Let me go over that again, and make sure that what I am saying is perfectly clear. If you do not tell anyone what you are planning to do, then they can’t criticize you or try to talk you out of it. Therefore, the easiest way to avoid naysayers is just to carry out your plans without advertising them in advance. You don’t need permission (unless you do). Almost always, you can move right ahead and do what you want.
I’m a big believer in following all applicable rules and regulations. This makes my life really simple, straightforward, and easy. I’ve never had a speeding ticket because I don’t drive above the speed limit. I get to go in the short line at airport security because I passed the background check and became a Trusted Traveler. I have great credit, which basically allows me to do whatever I want and pay less while I do it. The interesting thing here, though, is that almost everything a person would want to do is legal. It’s allowed.

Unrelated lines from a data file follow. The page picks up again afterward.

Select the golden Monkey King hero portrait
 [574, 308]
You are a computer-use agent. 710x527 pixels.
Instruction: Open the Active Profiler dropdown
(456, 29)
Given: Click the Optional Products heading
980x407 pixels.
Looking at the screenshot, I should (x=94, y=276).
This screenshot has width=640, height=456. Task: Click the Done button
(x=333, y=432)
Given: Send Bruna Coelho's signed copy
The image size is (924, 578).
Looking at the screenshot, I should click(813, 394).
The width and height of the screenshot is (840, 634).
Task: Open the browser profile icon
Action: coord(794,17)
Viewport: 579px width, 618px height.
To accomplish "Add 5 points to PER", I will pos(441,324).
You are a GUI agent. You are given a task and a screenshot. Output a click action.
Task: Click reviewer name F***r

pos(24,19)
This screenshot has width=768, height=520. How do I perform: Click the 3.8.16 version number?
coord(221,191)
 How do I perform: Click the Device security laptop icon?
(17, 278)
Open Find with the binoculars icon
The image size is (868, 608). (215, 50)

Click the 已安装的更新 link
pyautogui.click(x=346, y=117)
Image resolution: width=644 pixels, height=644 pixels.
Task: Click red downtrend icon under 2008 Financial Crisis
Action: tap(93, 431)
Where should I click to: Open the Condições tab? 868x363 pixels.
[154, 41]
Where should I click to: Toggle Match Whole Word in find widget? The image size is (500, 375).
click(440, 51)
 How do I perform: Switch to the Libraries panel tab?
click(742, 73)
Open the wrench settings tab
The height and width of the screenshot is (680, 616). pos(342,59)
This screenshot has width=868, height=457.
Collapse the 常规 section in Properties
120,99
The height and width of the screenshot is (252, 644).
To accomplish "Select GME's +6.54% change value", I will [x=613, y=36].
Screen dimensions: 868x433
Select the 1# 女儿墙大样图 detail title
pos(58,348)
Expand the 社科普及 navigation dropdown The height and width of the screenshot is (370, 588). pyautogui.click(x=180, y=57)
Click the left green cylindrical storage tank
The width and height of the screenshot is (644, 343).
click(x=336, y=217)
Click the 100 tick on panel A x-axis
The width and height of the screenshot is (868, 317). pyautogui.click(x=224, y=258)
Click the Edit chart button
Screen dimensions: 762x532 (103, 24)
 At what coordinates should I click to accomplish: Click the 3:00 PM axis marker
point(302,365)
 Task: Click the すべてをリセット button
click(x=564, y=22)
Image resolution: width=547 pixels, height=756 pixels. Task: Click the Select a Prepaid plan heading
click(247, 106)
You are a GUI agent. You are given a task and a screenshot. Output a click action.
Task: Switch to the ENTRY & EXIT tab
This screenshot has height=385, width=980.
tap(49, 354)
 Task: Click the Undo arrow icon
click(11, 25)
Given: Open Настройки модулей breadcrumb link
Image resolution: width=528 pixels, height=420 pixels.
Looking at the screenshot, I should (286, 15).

I’m allowed to sign up for any class I want. I’m allowed to buy tickets, get a visa, and travel almost anywhere I want. I’m allowed to eat anything I can put in my mouth and do any physical activities that suit the human body, including bend my knees backward, although I doubt I’d like that very much. I’m allowed to apply for or quit any job I want. I’m allowed to date or not date anyone I want. I’m allowed to adopt a kid or a pet, buy whatever I want, live basically wherever I want, and do whatever I want for entertainment. Why would anyone try to talk me out of any of that?
Why would they care?
Seriously. WHY WOULD THEY CARE?
I’ve had people try to talk me out of:
Enjoying particular songs or bands
Reading literary fiction
Going to college
Riding a bicycle
Visiting New Zealand
Keeping a pet parrot
Using Tabasco sauce
Going to Las Vegas
Moving to California
Eating Mexican food
Signing up with the organ donor registry
Using exclamation points
Renting a house
Et cetera, et cetera, et cetera
On the other hand, people have tried to talk me into:
Joining their religion
Eating hot dogs at the fairground
Adopting a kitten
Wearing acrylic nails
Getting a tattoo
Getting up early to make their coffee
Allowing anonymous comments on my blog
Buying expensive nutritional supplements
Reading Fifty Shades of Gray
Switching to an Android phone
Buying things from mall kiosks
Renting to own
It’s almost like people think you should do anything and everything, as long as it was someone else’s idea, but think twice before you do anything that was your own idea.
When dealing with any kind of criticism or negativity, there are two important considerations: 1. Could this be true? 2. Does this person have any credibility or credentials? Just because someone is not a credible source does not necessarily rule out their ability to give helpful advice. Is it actually a valid point? If I hear the same thing from two people who don’t know each other, either they’re both right or it’s an example of mainstream groupthink. Or... both? Either way, it’s helpful to know where to find the baseline and recognize common reactions. Sort of like knowing the high and low temperatures for the day.
Naysayers are simply stating an opinion. They’re not the laws of physics. They’re not the law of the land, either. I believed the person who told me I shouldn’t wear red, until I did a modeling shoot and the designer told me that “red is your color.” After that, I realized I had based my wardrobe around the opinion of, apparently, the only person who didn’t like that color on me, or maybe just didn’t like that color. My husband loves it on me. Maybe naysayers are subconsciously motivated by envy; who knows?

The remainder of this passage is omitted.